5.5.2 Benzoxazinoid and gingelly oil

Benzoxazinoids are plant secondary metabolites synthesized in many monocotyledonous species and some dicotyledonous plants (Schullehner et al. 2008). Gingelly oil, derived from sesame seeds, originates from a dicotyledonous plant. In the biologists’ opinion, this concurrence suggests a valid basis for the hypothesized connection.

5.5.3 Senile osteoporosis and soybean oil

Senile osteoporosis is a subtype of osteoporosis occurring in older individuals due to age-related bone loss. Soybean oil, a common vegetable oil derived from soybeans, contains phytic acid (Anderson and Wolf 1995). Phytic acid is known to inhibit the absorption of certain minerals, including calcium, which is essential for bone strength (Lönnerdal et al. 1989). Again, in the experts’ opinion, this suggests a valid basis for a (unfortunately detrimental) connection between the oil and the health condition.

6 Conclusions

We introduce an innovative approach to tackle the hypothesis generation problem within the context of temporal graphs.
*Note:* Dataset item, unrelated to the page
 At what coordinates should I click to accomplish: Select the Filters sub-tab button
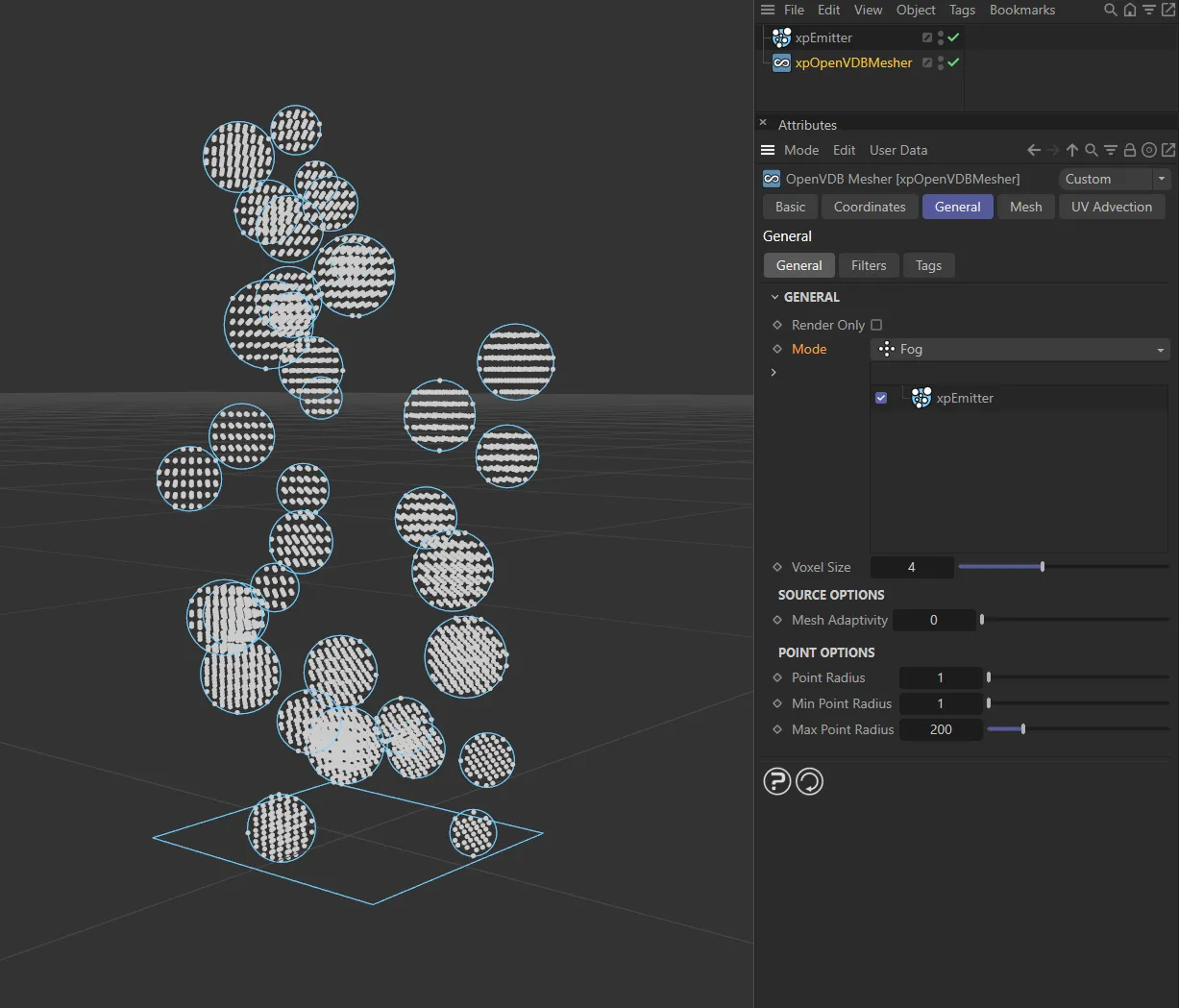(868, 266)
We present THiGER, a novel transformer-based model designed for node pair prediction in temporal graphs. THiGER leverages a hierarchical framework to effectively capture and learn from temporal information inherent in such graphs. This framework enables efficient parallel temporal information aggregation. We also introduce THiGER-A, an incremental training strategy that enhances the model’s performance and generalization by training it on high-utility samples selected through active curriculum learning, particularly benefiting the challenging inductive test setting. Quantitative experiments and analyses demonstrate the efficiency and robustness of our proposed method when compared to various state-of-the-art approaches. Qualitative analyses illustrate its practical utility.

For future work, an enticing avenue involves incorporating additional node-pair relationship information from established biomedical and/or food-related knowledge graphs. In scientific research, specific topics often experience sudden exponential growth, leading to temporal data distribution imbalances. Another intriguing research direction, thus, is the study of the relationship between temporal data distribution and the performance of temporal graph neural network models. We plan to analyze the performance of several temporal GNN models across diverse temporal data distributions and propose model enhancement methods tailored to such scenarios.
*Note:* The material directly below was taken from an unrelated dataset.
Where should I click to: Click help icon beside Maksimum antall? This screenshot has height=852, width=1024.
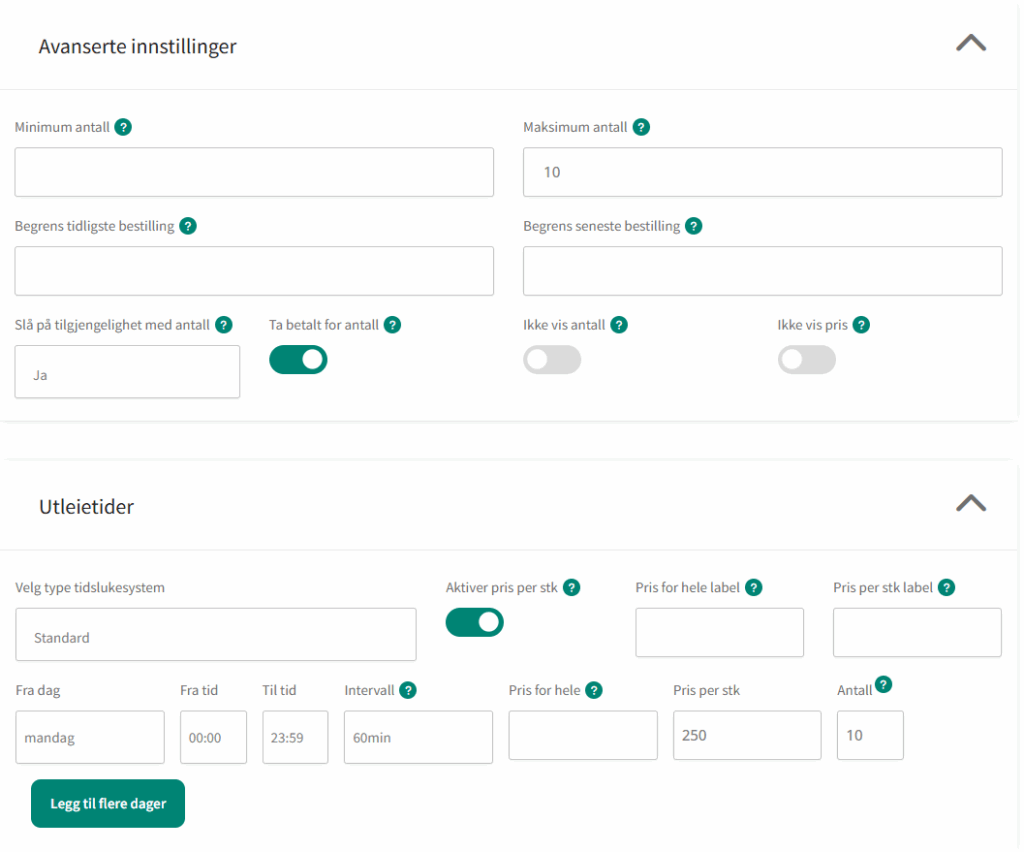641,127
Due to the vast scale of the publication graph, training the hypothesis predictor with all positive and negative edges is impractical and limits the model’s ability to generalize, especially when the input data is noisy. Thus, it is crucial to train the model selectively on a high-quality subset of the training data. Our work presents active curriculum learning as a promising approach for feasible and robust training for hypothesis predictors. However, a static strategy struggles to generalize well across different scenarios. An exciting direction for future research could be to develop dynamic policies for data sampling that automatically adapt to diverse applications. Furthermore, improving time complexity is a critical challenge, particularly for applications involving large datasets and models.